It is really up to those of us involved with the use of technology in education to redefine community, for we truly believe we are addressing issues here that are primal and essential to the existence of electronic communication in the educational arena. (p. 23)

The OHT concept builds upon the research of Johnson (2001) and Stanford-Bowers (2008). Literature for on-campus traditional education programs indicates that student retention is linked to student integration into the campus community and the first year experience (Angelo, 1997; Tinto, 1982; Kuh, 2003). According to Johnson (2001), student retention is linked to engagement in the learning environment beginning the first month on-campus. Furthermore, Johnson (2001) states, “The chances of staying beyond the first year rise as connections are made and academic and social integration are achieved” (p. 220). Within online education, research by Stanford-Bowers (2008) indicates that building community online is crucial for influencing student persistence but just being part of an electronic learning environment does not guarantee community.

The OHT concept extends the research by Johnson (2001) and Stanford-Bowers (2008) and asserts that community development begins with the recruitment process and continues through matriculation and graduation. Moreover, the OHT concept purports that students should be engaged in numerous academic and social communities throughout their enrollment to create a sense of inclusion. These diverse communities increase online student involvement and connectivity which can increase retention and ultimately alumni engagement.

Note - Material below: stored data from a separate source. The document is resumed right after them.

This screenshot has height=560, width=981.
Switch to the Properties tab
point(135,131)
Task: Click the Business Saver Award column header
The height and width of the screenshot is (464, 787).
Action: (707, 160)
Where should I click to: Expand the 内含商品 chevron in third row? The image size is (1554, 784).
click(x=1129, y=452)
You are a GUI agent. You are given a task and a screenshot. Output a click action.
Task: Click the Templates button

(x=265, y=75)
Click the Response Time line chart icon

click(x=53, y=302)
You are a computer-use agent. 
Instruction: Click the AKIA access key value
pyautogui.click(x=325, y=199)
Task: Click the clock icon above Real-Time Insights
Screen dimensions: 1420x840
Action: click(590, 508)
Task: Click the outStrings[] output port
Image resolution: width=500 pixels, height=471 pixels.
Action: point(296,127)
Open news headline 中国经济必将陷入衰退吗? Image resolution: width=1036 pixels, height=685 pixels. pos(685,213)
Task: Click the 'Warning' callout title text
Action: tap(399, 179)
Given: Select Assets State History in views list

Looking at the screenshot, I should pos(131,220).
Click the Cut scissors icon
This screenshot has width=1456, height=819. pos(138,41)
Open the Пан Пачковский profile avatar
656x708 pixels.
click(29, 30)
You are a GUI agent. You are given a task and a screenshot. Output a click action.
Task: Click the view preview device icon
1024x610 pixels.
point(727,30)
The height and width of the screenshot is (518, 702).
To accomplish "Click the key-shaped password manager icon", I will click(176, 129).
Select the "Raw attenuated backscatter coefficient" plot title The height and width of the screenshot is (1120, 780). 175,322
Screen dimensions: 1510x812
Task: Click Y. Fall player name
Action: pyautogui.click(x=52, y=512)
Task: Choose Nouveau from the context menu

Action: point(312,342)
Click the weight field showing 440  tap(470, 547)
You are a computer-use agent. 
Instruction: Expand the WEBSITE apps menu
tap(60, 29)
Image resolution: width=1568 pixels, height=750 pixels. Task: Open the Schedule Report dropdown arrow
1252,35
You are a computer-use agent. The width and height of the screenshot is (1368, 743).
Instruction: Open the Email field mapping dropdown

The OHT concept asserts that students must be presented with community development opportunities through courses and extra curricular activities. These academic and social communities should encourage and support student interaction on a weekly, monthly or quarterly basis depending upon the particular community. In an online environment, community development relies heavily on programming, course design, and instruction. Community development is not simply developing a virtual campus or an online resource portal that includes an infinite number of electronic links to student resources and chat rooms. Online administrators must design meaningful opportunities for students to interact with their peers, faculty, adjuncts, and staff in a supportive and inclusive environment.        

Included below are four examples of how community development is integrated into OHT instruction and programming.

Audio/Text Introductions: To foster community development among newly matriculated MSHE students, students and faculty are required to post audio/voice and text self-introductions in the core courses the first week of class. The self-introductory topics include name, place of residence (city/town and state), place of employment, academic background, professional focus/expertise, research interests, and hobbies/interests. Students are then asked to respond to at least two classmates during the first week of class. It is common to have over 100 posts in the first week by students who are connecting and bonding with new classmates.

Weekly Discussion Boards: To further extend community development opportunities among students, weekly discussion boards have been designed to provide unique opportunities for students to respond to sets of questions relating to current issues or to actively participate in asynchronous text or audio/voice debates and/or role-plays. Students are required to respond to classmates following their initial posting. Through these interactive discussions, academic and social communities begin to emerge as students engage with peers who share similar academic and professional interests.

Virtual Teas: Virtual teas are held through Horizon Wimba Live Classroom or in Second Life. Typically students from two or more classes are invited to discuss current/emerging higher education issues or they are introduced to new technologies. Students are sent an email invitation to attend the virtual tea. Students also are sent a signed invitation in the mail with a sachet of tea so they can join their classmates for the virtual tea. The virtual teas provide an informal opportunity for students, faculty, and adjuncts to interact in a relaxed environment that supports learning, engagement, and community development. Students are able to speak and text-chat with faculty, adjuncts, guest speakers, and/or their classmates while they enjoy their tea.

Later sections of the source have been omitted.